[Stored items]
■ ■ ■ ■ ■
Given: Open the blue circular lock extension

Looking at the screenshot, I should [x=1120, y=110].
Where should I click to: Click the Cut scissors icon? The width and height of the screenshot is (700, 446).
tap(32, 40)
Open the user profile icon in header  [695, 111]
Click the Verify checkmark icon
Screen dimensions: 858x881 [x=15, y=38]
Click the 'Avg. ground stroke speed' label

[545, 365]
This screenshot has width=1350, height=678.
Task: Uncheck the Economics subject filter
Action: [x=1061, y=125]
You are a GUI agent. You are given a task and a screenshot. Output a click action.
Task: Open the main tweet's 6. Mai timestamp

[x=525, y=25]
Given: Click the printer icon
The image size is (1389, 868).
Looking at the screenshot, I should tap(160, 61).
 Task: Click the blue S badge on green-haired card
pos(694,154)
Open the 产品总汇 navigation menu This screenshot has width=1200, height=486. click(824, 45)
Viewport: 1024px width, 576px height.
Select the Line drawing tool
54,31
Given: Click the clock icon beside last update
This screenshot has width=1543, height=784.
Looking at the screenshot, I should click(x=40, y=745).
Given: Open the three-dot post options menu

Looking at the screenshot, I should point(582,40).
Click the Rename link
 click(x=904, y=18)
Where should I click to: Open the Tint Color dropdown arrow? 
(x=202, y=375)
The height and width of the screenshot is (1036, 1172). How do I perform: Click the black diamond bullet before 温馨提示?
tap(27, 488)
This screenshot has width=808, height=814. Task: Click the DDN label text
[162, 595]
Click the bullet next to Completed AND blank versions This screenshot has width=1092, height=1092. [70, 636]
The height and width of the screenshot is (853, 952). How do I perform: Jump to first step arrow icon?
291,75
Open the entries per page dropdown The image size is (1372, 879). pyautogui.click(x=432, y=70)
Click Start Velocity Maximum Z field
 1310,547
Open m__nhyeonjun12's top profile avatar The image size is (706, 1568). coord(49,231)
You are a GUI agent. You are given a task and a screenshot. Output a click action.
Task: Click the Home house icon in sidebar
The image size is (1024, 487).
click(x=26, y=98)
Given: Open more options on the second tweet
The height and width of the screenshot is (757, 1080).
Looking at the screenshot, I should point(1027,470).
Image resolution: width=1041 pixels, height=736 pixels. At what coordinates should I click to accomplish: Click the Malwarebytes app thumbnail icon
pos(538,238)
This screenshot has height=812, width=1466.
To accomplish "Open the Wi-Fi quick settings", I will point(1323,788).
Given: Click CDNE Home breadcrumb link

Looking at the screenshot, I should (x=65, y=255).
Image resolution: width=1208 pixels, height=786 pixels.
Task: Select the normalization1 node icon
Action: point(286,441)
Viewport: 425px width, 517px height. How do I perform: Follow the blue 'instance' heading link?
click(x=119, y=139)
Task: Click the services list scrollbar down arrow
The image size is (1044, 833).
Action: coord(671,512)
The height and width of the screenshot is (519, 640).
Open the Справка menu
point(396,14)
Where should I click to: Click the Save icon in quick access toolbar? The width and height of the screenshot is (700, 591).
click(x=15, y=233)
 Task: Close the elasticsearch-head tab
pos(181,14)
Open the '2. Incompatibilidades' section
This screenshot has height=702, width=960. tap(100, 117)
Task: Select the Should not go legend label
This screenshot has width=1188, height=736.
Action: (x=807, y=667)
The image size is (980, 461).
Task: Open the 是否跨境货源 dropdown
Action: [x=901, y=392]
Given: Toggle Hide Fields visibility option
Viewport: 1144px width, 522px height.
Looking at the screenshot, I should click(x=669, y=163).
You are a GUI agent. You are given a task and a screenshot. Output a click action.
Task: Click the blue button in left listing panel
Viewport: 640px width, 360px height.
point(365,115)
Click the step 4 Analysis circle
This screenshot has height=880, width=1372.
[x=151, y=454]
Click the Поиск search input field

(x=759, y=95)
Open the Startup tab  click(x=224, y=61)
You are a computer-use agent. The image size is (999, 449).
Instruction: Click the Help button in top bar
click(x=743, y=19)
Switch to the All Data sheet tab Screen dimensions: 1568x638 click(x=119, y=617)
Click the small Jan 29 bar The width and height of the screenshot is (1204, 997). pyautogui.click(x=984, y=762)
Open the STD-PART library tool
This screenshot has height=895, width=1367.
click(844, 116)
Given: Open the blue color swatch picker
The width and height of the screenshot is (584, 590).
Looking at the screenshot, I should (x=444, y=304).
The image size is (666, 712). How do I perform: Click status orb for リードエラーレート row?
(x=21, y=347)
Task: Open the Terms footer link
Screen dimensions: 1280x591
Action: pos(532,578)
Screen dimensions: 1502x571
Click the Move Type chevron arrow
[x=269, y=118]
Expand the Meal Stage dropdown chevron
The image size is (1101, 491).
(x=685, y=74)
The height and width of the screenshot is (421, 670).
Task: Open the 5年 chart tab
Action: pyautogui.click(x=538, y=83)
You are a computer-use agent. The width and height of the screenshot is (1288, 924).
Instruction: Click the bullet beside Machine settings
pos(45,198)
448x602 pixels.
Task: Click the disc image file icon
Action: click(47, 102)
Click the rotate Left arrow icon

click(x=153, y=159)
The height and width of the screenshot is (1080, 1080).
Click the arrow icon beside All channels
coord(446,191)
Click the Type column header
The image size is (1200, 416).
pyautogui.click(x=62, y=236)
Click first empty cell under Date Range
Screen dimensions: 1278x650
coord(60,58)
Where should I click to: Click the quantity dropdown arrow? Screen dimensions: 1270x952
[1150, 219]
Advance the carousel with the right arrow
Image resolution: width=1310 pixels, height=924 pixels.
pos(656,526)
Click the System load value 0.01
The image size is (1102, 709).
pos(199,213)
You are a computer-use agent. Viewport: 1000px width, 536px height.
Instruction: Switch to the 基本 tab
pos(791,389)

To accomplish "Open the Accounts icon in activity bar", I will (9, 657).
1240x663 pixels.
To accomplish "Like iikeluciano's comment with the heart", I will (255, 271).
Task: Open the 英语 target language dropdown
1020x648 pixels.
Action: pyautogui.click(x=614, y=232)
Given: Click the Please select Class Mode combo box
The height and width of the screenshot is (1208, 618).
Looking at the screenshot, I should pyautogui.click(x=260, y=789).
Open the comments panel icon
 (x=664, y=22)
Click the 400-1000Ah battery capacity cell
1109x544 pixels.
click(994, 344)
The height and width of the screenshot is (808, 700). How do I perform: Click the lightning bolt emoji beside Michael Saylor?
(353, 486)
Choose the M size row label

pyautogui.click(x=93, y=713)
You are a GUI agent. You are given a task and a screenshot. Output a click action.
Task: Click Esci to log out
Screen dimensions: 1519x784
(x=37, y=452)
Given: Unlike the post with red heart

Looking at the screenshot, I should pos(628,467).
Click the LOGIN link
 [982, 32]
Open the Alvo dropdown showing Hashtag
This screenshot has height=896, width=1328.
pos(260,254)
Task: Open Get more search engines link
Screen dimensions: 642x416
■ ■ ■ ■ ■
WHAT IS BEING ASKED =>
Could you retype all of the entries exactly, leaving none out?

WRITTEN SOLUTION =>
Given: Open the blue circular lock extension

Looking at the screenshot, I should [x=1120, y=110].
Where should I click to: Click the Cut scissors icon? The width and height of the screenshot is (700, 446).
tap(32, 40)
Open the user profile icon in header  [695, 111]
Click the Verify checkmark icon
Screen dimensions: 858x881 [x=15, y=38]
Click the 'Avg. ground stroke speed' label

[545, 365]
This screenshot has width=1350, height=678.
Task: Uncheck the Economics subject filter
Action: [x=1061, y=125]
You are a GUI agent. You are given a task and a screenshot. Output a click action.
Task: Open the main tweet's 6. Mai timestamp

[x=525, y=25]
Given: Click the printer icon
The image size is (1389, 868).
Looking at the screenshot, I should tap(160, 61).
 Task: Click the blue S badge on green-haired card
pos(694,154)
Open the 产品总汇 navigation menu This screenshot has width=1200, height=486. click(824, 45)
Viewport: 1024px width, 576px height.
Select the Line drawing tool
54,31
Given: Click the clock icon beside last update
This screenshot has width=1543, height=784.
Looking at the screenshot, I should click(x=40, y=745).
Given: Open the three-dot post options menu

Looking at the screenshot, I should point(582,40).
Click the Rename link
 click(x=904, y=18)
Where should I click to: Open the Tint Color dropdown arrow? 
(x=202, y=375)
The height and width of the screenshot is (1036, 1172). How do I perform: Click the black diamond bullet before 温馨提示?
tap(27, 488)
This screenshot has width=808, height=814. Task: Click the DDN label text
[162, 595]
Click the bullet next to Completed AND blank versions This screenshot has width=1092, height=1092. [70, 636]
The height and width of the screenshot is (853, 952). How do I perform: Jump to first step arrow icon?
291,75
Open the entries per page dropdown The image size is (1372, 879). pyautogui.click(x=432, y=70)
Click Start Velocity Maximum Z field
 1310,547
Open m__nhyeonjun12's top profile avatar The image size is (706, 1568). coord(49,231)
You are a GUI agent. You are given a task and a screenshot. Output a click action.
Task: Click the Home house icon in sidebar
The image size is (1024, 487).
click(x=26, y=98)
Given: Open more options on the second tweet
The height and width of the screenshot is (757, 1080).
Looking at the screenshot, I should point(1027,470).
Image resolution: width=1041 pixels, height=736 pixels. At what coordinates should I click to accomplish: Click the Malwarebytes app thumbnail icon
pos(538,238)
This screenshot has height=812, width=1466.
To accomplish "Open the Wi-Fi quick settings", I will point(1323,788).
Given: Click CDNE Home breadcrumb link

Looking at the screenshot, I should (x=65, y=255).
Image resolution: width=1208 pixels, height=786 pixels.
Task: Select the normalization1 node icon
Action: point(286,441)
Viewport: 425px width, 517px height. How do I perform: Follow the blue 'instance' heading link?
click(x=119, y=139)
Task: Click the services list scrollbar down arrow
The image size is (1044, 833).
Action: coord(671,512)
The height and width of the screenshot is (519, 640).
Open the Справка menu
point(396,14)
Where should I click to: Click the Save icon in quick access toolbar? The width and height of the screenshot is (700, 591).
click(x=15, y=233)
 Task: Close the elasticsearch-head tab
pos(181,14)
Open the '2. Incompatibilidades' section
This screenshot has height=702, width=960. tap(100, 117)
Task: Select the Should not go legend label
This screenshot has width=1188, height=736.
Action: (x=807, y=667)
The image size is (980, 461).
Task: Open the 是否跨境货源 dropdown
Action: [x=901, y=392]
Given: Toggle Hide Fields visibility option
Viewport: 1144px width, 522px height.
Looking at the screenshot, I should click(x=669, y=163).
You are a GUI agent. You are given a task and a screenshot. Output a click action.
Task: Click the blue button in left listing panel
Viewport: 640px width, 360px height.
point(365,115)
Click the step 4 Analysis circle
This screenshot has height=880, width=1372.
[x=151, y=454]
Click the Поиск search input field

(x=759, y=95)
Open the Startup tab  click(x=224, y=61)
You are a computer-use agent. The image size is (999, 449).
Instruction: Click the Help button in top bar
click(x=743, y=19)
Switch to the All Data sheet tab Screen dimensions: 1568x638 click(x=119, y=617)
Click the small Jan 29 bar The width and height of the screenshot is (1204, 997). pyautogui.click(x=984, y=762)
Open the STD-PART library tool
This screenshot has height=895, width=1367.
click(844, 116)
Given: Open the blue color swatch picker
The width and height of the screenshot is (584, 590).
Looking at the screenshot, I should (x=444, y=304).
The image size is (666, 712). How do I perform: Click status orb for リードエラーレート row?
(x=21, y=347)
Task: Open the Terms footer link
Screen dimensions: 1280x591
Action: pos(532,578)
Screen dimensions: 1502x571
Click the Move Type chevron arrow
[x=269, y=118]
Expand the Meal Stage dropdown chevron
The image size is (1101, 491).
(x=685, y=74)
The height and width of the screenshot is (421, 670).
Task: Open the 5年 chart tab
Action: pyautogui.click(x=538, y=83)
You are a computer-use agent. The width and height of the screenshot is (1288, 924).
Instruction: Click the bullet beside Machine settings
pos(45,198)
448x602 pixels.
Task: Click the disc image file icon
Action: click(47, 102)
Click the rotate Left arrow icon

click(x=153, y=159)
The height and width of the screenshot is (1080, 1080).
Click the arrow icon beside All channels
coord(446,191)
Click the Type column header
The image size is (1200, 416).
pyautogui.click(x=62, y=236)
Click first empty cell under Date Range
Screen dimensions: 1278x650
coord(60,58)
Where should I click to: Click the quantity dropdown arrow? Screen dimensions: 1270x952
[1150, 219]
Advance the carousel with the right arrow
Image resolution: width=1310 pixels, height=924 pixels.
pos(656,526)
Click the System load value 0.01
The image size is (1102, 709).
pos(199,213)
You are a computer-use agent. Viewport: 1000px width, 536px height.
Instruction: Switch to the 基本 tab
pos(791,389)

To accomplish "Open the Accounts icon in activity bar", I will (9, 657).
1240x663 pixels.
To accomplish "Like iikeluciano's comment with the heart", I will (255, 271).
Task: Open the 英语 target language dropdown
1020x648 pixels.
Action: pyautogui.click(x=614, y=232)
Given: Click the Please select Class Mode combo box
The height and width of the screenshot is (1208, 618).
Looking at the screenshot, I should pyautogui.click(x=260, y=789).
Open the comments panel icon
 (x=664, y=22)
Click the 400-1000Ah battery capacity cell
1109x544 pixels.
click(994, 344)
The height and width of the screenshot is (808, 700). How do I perform: Click the lightning bolt emoji beside Michael Saylor?
(353, 486)
Choose the M size row label

pyautogui.click(x=93, y=713)
You are a GUI agent. You are given a task and a screenshot. Output a click action.
Task: Click Esci to log out
Screen dimensions: 1519x784
(x=37, y=452)
Given: Unlike the post with red heart

Looking at the screenshot, I should pos(628,467).
Click the LOGIN link
 [982, 32]
Open the Alvo dropdown showing Hashtag
This screenshot has height=896, width=1328.
pos(260,254)
Task: Open Get more search engines link
Screen dimensions: 642x416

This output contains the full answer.